The Morse code is a noiseless coding method. The following is the order-0 histogram of letters in book1 from the Calgary corpus (English text):
| Letter | Frequency | Letter | Frequency | Letter | Frequency |
|---|---|---|---|---|---|
| ' ' | 125551 | a | 48803 | b | 10595 |
| c | 13265 | d | 26892 | e | 72875 |
| f | 12650 | g | 12878 | h | 38538 |
| i | 39906 | j | 721 | k | 5039 |
| l | 23491 | m | 14609 | n | 41421 |
| o | 45651 | p | 10025 | q | 534 |
| r | 33134 | s | 37638 | t | 51993 |
| u | 16134 | v | 5446 | w | 14824 |
| x | 866 | y | 12402 | z | 264 |
The Shannon Entropy of this corpus is about 4.12 bits per byte, while the average code word length for the Huffman code (optimal discrete noiseless encoding) is about 4.15 bits per byte.
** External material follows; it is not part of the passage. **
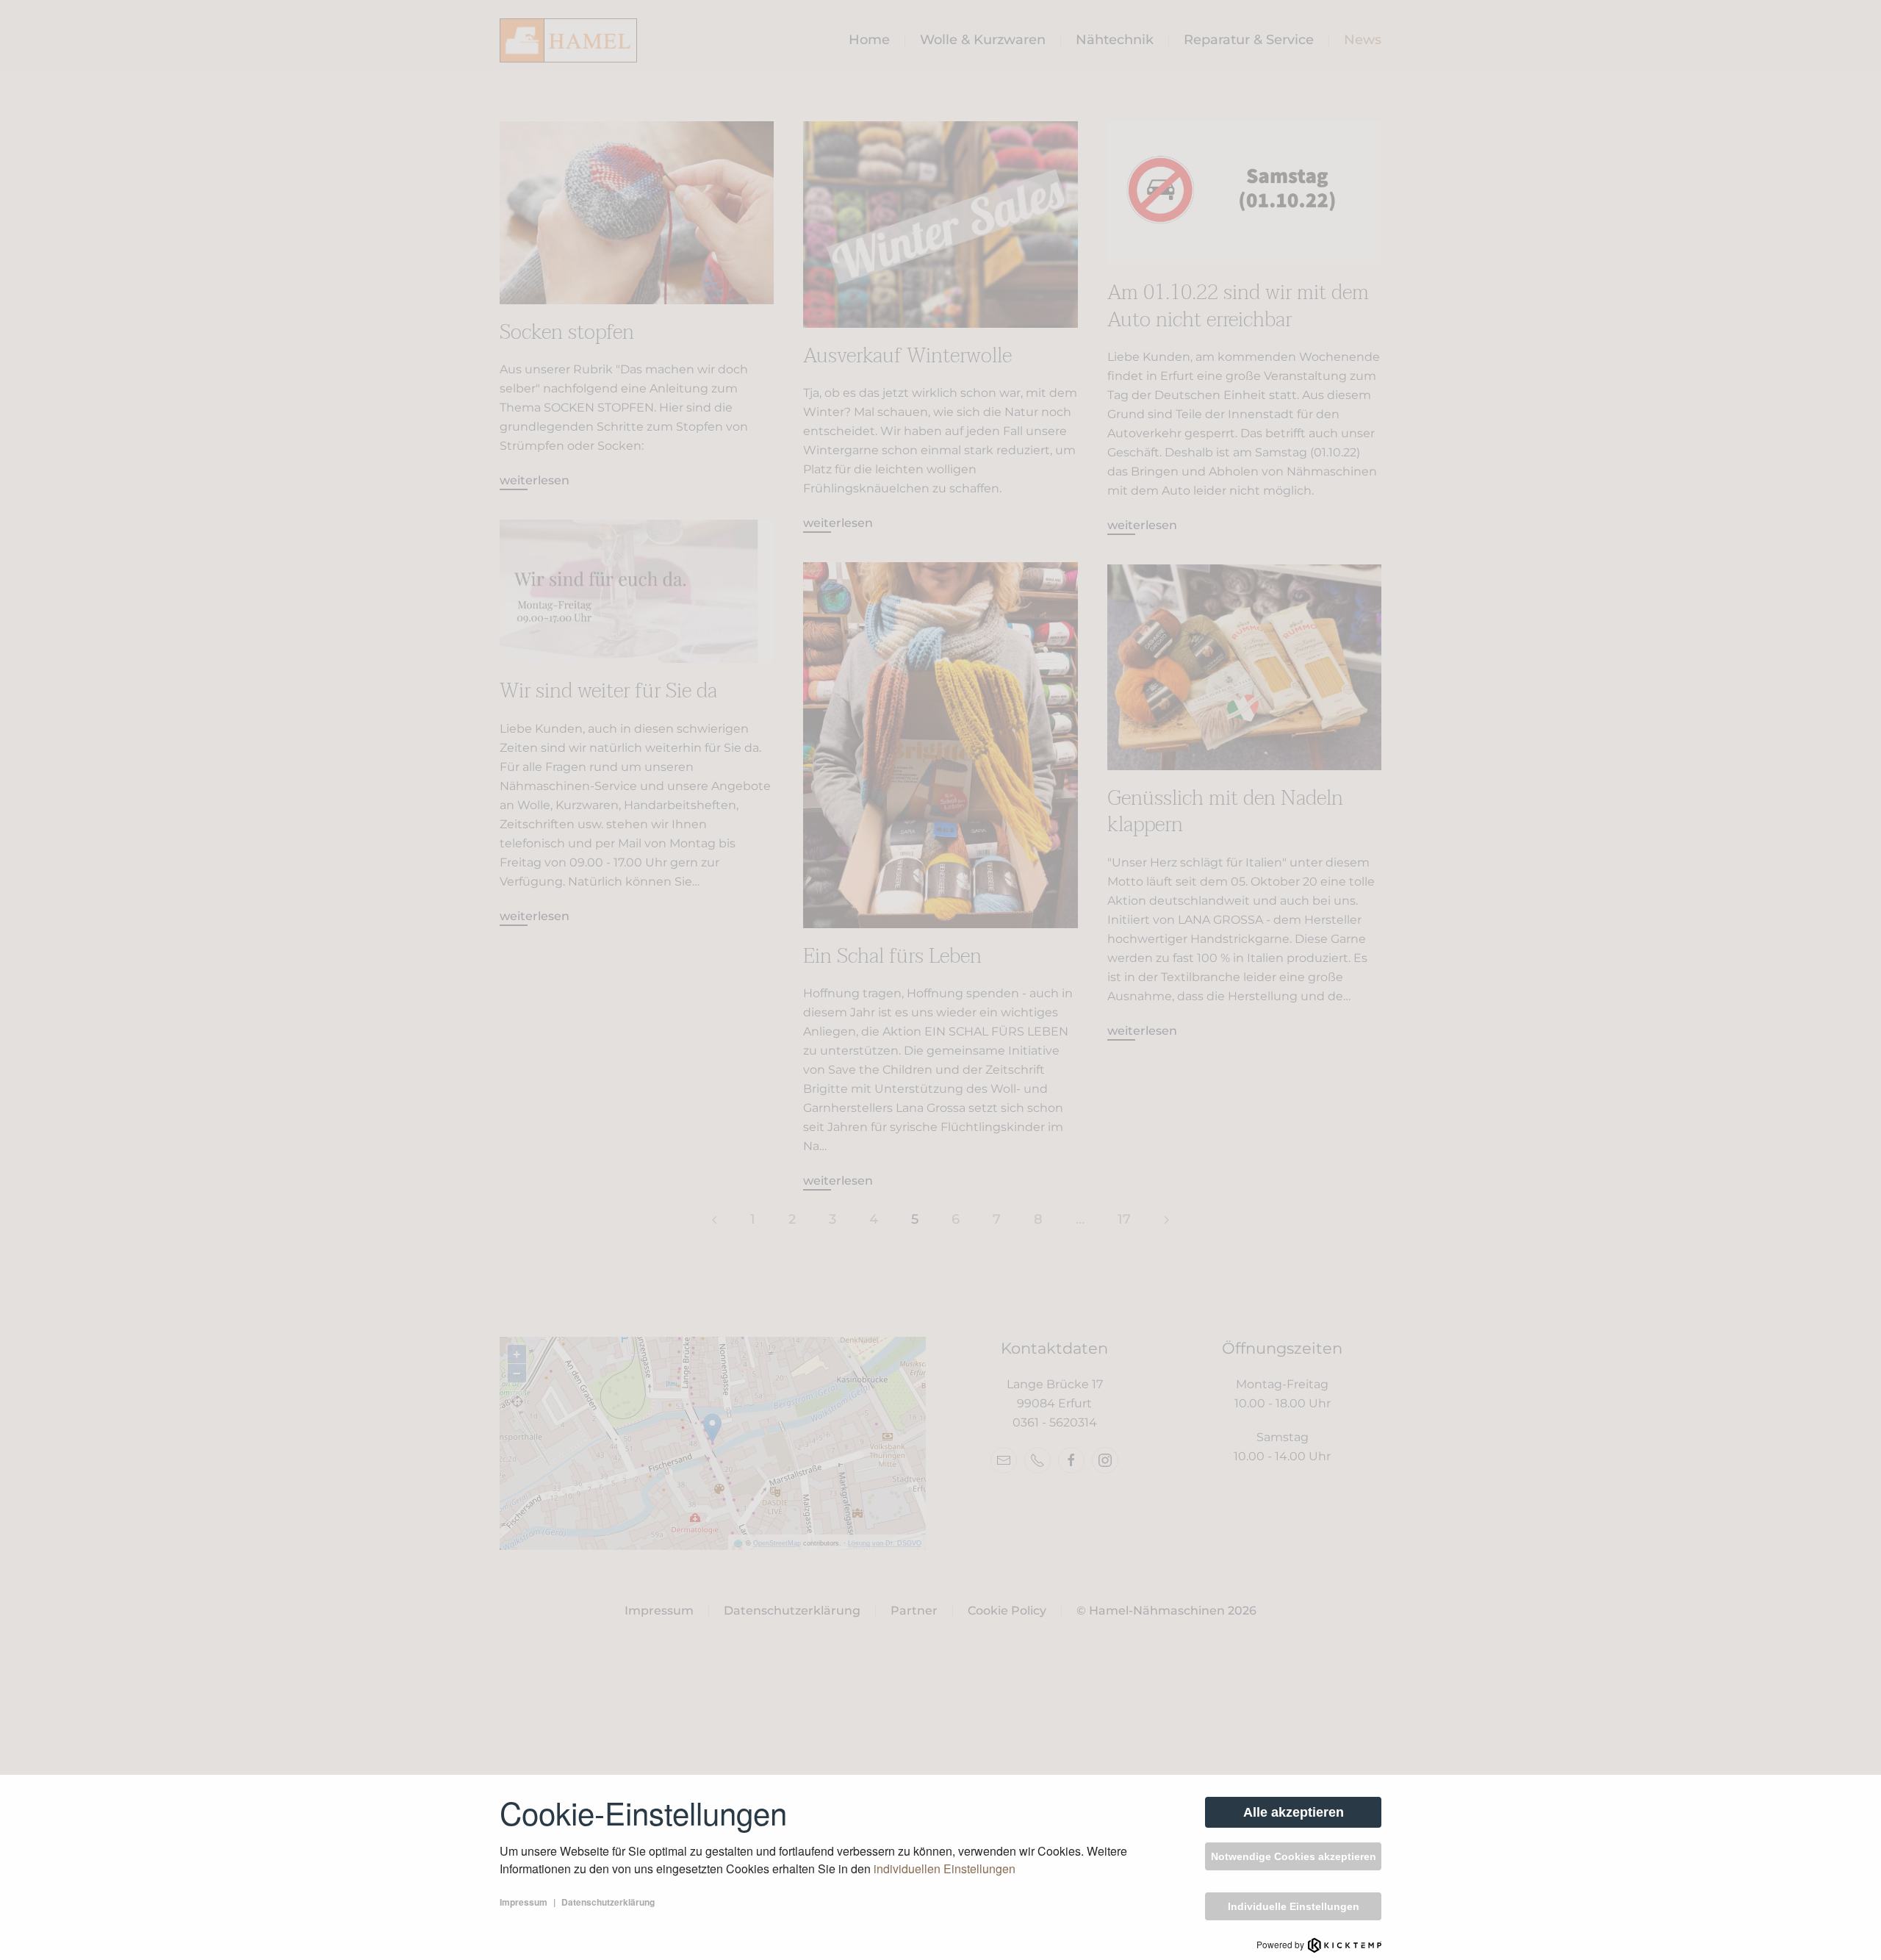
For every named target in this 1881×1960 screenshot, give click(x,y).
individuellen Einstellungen (944, 1868)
We assume the following properties of the Morse code:
- A dash (
-) is three dits, a dot (.) is one dit. - Code symbols are separated by silence one dit long.
- Letters of the same word are separated by silence three dits long.
- Words are separated by silence for seven dits.
This implies that the Morse code requires, on average, 9.26 dits worth of time per letter of English text to transmit.